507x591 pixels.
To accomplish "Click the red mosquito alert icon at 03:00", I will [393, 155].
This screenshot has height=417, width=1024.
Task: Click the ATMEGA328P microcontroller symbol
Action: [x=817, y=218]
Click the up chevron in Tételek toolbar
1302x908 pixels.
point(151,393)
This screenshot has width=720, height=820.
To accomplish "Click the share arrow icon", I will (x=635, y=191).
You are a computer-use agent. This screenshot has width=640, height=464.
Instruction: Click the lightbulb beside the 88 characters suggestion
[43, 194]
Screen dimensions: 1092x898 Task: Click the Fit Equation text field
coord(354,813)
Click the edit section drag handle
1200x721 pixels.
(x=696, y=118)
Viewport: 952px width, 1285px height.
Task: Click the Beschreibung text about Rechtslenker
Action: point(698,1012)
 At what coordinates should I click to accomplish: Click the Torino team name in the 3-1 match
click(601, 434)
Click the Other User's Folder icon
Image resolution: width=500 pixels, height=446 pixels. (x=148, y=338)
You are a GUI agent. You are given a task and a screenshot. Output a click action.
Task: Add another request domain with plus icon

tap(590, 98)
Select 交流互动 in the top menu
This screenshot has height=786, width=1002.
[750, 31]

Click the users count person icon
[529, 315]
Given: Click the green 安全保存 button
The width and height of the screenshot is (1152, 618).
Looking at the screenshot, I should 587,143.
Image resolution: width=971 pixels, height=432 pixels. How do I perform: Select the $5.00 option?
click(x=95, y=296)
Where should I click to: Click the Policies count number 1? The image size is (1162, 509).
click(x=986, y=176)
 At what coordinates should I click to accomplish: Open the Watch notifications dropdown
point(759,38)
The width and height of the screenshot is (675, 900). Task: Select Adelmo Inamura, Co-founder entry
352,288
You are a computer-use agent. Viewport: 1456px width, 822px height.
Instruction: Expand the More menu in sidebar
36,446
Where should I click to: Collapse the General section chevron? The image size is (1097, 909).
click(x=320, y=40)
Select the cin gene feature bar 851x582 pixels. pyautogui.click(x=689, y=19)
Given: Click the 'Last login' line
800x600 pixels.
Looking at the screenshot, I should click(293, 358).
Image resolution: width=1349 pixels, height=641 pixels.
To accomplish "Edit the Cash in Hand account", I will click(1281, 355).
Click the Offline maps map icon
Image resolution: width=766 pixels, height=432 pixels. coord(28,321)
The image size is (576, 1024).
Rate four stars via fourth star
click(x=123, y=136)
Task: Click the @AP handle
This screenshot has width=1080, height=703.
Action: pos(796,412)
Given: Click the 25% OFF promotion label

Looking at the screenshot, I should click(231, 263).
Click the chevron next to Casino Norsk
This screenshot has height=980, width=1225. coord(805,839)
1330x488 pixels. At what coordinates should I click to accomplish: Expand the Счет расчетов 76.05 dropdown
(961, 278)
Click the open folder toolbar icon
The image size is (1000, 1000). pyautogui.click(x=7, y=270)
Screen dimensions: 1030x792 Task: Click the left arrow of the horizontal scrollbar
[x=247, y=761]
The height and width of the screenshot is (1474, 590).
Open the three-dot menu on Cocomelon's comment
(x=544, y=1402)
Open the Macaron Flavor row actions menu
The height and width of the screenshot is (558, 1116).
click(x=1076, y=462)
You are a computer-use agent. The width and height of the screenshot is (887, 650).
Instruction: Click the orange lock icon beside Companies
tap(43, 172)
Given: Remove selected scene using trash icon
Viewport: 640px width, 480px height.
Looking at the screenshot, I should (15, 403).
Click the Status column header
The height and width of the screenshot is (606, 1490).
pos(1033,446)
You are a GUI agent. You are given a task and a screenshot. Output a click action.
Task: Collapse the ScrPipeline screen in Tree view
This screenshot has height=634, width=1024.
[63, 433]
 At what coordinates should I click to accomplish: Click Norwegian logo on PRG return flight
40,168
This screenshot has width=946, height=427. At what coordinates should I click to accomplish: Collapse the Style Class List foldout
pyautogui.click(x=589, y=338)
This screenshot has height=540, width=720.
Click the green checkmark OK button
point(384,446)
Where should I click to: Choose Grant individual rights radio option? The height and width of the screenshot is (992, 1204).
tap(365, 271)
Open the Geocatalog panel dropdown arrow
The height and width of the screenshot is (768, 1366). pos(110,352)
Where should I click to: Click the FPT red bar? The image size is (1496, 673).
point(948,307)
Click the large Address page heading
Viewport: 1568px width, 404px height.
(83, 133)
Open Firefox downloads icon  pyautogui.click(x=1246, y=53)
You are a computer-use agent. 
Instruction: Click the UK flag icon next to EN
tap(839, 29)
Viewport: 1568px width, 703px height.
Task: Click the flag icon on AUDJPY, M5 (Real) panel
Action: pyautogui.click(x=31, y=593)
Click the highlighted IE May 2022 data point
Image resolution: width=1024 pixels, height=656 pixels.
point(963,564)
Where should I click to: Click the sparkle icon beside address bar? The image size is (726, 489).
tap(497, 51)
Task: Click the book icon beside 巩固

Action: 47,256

##########

_Exercise goal_
Transcribe each line of the material without any alteration.

_Result of this exercise_
507x591 pixels.
To accomplish "Click the red mosquito alert icon at 03:00", I will [393, 155].
This screenshot has height=417, width=1024.
Task: Click the ATMEGA328P microcontroller symbol
Action: [x=817, y=218]
Click the up chevron in Tételek toolbar
1302x908 pixels.
point(151,393)
This screenshot has width=720, height=820.
To accomplish "Click the share arrow icon", I will (x=635, y=191).
You are a computer-use agent. This screenshot has width=640, height=464.
Instruction: Click the lightbulb beside the 88 characters suggestion
[43, 194]
Screen dimensions: 1092x898 Task: Click the Fit Equation text field
coord(354,813)
Click the edit section drag handle
1200x721 pixels.
(x=696, y=118)
Viewport: 952px width, 1285px height.
Task: Click the Beschreibung text about Rechtslenker
Action: point(698,1012)
 At what coordinates should I click to accomplish: Click the Torino team name in the 3-1 match
click(601, 434)
Click the Other User's Folder icon
Image resolution: width=500 pixels, height=446 pixels. (x=148, y=338)
You are a GUI agent. You are given a task and a screenshot. Output a click action.
Task: Add another request domain with plus icon

tap(590, 98)
Select 交流互动 in the top menu
This screenshot has height=786, width=1002.
[750, 31]

Click the users count person icon
[529, 315]
Given: Click the green 安全保存 button
The width and height of the screenshot is (1152, 618).
Looking at the screenshot, I should 587,143.
Image resolution: width=971 pixels, height=432 pixels. How do I perform: Select the $5.00 option?
click(x=95, y=296)
Where should I click to: Click the Policies count number 1? The image size is (1162, 509).
click(x=986, y=176)
 At what coordinates should I click to accomplish: Open the Watch notifications dropdown
point(759,38)
The width and height of the screenshot is (675, 900). Task: Select Adelmo Inamura, Co-founder entry
352,288
You are a computer-use agent. Viewport: 1456px width, 822px height.
Instruction: Expand the More menu in sidebar
36,446
Where should I click to: Collapse the General section chevron? The image size is (1097, 909).
click(x=320, y=40)
Select the cin gene feature bar 851x582 pixels. pyautogui.click(x=689, y=19)
Given: Click the 'Last login' line
800x600 pixels.
Looking at the screenshot, I should click(293, 358).
Image resolution: width=1349 pixels, height=641 pixels.
To accomplish "Edit the Cash in Hand account", I will click(1281, 355).
Click the Offline maps map icon
Image resolution: width=766 pixels, height=432 pixels. coord(28,321)
The image size is (576, 1024).
Rate four stars via fourth star
click(x=123, y=136)
Task: Click the @AP handle
This screenshot has width=1080, height=703.
Action: pos(796,412)
Given: Click the 25% OFF promotion label

Looking at the screenshot, I should click(231, 263).
Click the chevron next to Casino Norsk
This screenshot has height=980, width=1225. coord(805,839)
1330x488 pixels. At what coordinates should I click to accomplish: Expand the Счет расчетов 76.05 dropdown
(961, 278)
Click the open folder toolbar icon
The image size is (1000, 1000). pyautogui.click(x=7, y=270)
Screen dimensions: 1030x792 Task: Click the left arrow of the horizontal scrollbar
[x=247, y=761]
The height and width of the screenshot is (1474, 590).
Open the three-dot menu on Cocomelon's comment
(x=544, y=1402)
Open the Macaron Flavor row actions menu
The height and width of the screenshot is (558, 1116).
click(x=1076, y=462)
You are a computer-use agent. The width and height of the screenshot is (887, 650).
Instruction: Click the orange lock icon beside Companies
tap(43, 172)
Given: Remove selected scene using trash icon
Viewport: 640px width, 480px height.
Looking at the screenshot, I should (15, 403).
Click the Status column header
The height and width of the screenshot is (606, 1490).
pos(1033,446)
You are a GUI agent. You are given a task and a screenshot. Output a click action.
Task: Collapse the ScrPipeline screen in Tree view
This screenshot has height=634, width=1024.
[63, 433]
 At what coordinates should I click to accomplish: Click Norwegian logo on PRG return flight
40,168
This screenshot has width=946, height=427. At what coordinates should I click to accomplish: Collapse the Style Class List foldout
pyautogui.click(x=589, y=338)
This screenshot has height=540, width=720.
Click the green checkmark OK button
point(384,446)
Where should I click to: Choose Grant individual rights radio option? The height and width of the screenshot is (992, 1204).
tap(365, 271)
Open the Geocatalog panel dropdown arrow
The height and width of the screenshot is (768, 1366). pos(110,352)
Where should I click to: Click the FPT red bar? The image size is (1496, 673).
point(948,307)
Click the large Address page heading
Viewport: 1568px width, 404px height.
(83, 133)
Open Firefox downloads icon  pyautogui.click(x=1246, y=53)
You are a computer-use agent. 
Instruction: Click the UK flag icon next to EN
tap(839, 29)
Viewport: 1568px width, 703px height.
Task: Click the flag icon on AUDJPY, M5 (Real) panel
Action: pyautogui.click(x=31, y=593)
Click the highlighted IE May 2022 data point
Image resolution: width=1024 pixels, height=656 pixels.
point(963,564)
Where should I click to: Click the sparkle icon beside address bar? The image size is (726, 489).
tap(497, 51)
Task: Click the book icon beside 巩固

Action: 47,256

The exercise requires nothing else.